# What you should do:
From the data below, tally each line that has "computer" in it, then give that tally without comment.

Data to process START

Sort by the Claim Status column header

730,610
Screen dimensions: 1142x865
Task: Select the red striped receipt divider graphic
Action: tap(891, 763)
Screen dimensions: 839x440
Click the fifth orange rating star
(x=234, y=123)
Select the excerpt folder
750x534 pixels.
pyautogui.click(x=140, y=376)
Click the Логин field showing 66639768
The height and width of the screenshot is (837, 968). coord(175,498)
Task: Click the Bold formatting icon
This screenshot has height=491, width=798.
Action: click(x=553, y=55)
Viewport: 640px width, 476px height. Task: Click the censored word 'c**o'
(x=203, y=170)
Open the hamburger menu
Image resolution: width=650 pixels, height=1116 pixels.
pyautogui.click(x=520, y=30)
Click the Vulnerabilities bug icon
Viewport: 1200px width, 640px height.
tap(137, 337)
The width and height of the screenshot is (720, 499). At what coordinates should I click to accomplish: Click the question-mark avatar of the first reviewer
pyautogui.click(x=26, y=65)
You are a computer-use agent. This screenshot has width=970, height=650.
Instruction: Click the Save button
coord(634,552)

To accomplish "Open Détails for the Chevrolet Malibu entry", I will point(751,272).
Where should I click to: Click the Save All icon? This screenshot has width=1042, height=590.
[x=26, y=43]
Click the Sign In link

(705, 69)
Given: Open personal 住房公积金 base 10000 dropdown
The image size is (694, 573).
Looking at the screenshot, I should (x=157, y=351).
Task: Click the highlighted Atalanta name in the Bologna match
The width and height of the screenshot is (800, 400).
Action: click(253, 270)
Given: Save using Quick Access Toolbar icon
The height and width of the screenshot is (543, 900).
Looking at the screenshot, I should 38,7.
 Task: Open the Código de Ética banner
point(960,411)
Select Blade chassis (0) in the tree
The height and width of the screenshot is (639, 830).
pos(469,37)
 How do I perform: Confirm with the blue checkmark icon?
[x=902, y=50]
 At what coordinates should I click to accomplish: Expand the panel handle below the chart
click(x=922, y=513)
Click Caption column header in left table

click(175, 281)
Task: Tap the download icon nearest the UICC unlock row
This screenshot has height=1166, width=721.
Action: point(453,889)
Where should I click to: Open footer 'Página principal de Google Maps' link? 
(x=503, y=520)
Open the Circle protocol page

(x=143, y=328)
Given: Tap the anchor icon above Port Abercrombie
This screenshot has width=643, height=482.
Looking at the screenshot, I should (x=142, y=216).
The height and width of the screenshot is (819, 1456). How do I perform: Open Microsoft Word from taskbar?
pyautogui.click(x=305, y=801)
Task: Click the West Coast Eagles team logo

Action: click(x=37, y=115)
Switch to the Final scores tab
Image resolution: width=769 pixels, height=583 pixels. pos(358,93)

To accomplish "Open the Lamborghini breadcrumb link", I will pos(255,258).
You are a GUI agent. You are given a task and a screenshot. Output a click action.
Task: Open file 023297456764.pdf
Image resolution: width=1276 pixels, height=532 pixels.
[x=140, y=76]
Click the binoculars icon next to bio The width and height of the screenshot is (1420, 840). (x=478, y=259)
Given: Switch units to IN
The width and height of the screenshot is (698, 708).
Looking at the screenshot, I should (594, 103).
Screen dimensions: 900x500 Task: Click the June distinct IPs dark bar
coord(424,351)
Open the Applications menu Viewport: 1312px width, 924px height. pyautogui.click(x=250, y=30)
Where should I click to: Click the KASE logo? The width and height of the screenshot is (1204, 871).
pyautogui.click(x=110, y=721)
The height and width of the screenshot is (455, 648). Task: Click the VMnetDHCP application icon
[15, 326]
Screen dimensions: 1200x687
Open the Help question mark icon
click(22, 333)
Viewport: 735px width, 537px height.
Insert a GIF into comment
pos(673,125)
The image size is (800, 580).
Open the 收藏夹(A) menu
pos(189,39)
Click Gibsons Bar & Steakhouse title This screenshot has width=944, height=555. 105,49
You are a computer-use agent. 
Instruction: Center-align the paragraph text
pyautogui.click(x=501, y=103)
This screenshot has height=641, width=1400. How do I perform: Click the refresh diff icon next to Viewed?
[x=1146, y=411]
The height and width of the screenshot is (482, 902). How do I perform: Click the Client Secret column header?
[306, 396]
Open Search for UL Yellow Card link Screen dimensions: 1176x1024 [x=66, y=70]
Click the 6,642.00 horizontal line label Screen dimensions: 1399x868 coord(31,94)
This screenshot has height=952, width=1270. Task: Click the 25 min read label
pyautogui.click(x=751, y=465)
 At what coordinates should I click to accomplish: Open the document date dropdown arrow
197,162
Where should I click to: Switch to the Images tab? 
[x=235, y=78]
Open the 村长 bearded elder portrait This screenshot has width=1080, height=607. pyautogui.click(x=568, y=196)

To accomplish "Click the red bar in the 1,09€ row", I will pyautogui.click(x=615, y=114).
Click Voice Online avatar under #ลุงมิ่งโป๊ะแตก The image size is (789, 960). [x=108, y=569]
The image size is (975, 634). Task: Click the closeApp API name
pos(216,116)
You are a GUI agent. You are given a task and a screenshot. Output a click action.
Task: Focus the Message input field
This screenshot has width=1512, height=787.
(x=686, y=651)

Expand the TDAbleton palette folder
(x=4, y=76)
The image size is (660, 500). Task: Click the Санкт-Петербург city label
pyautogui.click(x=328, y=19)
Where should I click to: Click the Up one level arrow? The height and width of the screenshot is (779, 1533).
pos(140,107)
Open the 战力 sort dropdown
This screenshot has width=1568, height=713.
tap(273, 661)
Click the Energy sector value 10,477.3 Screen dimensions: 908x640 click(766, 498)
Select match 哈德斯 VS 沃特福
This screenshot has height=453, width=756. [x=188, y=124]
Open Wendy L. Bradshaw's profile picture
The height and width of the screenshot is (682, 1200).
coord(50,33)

Data to process END

# Result of this exercise:
2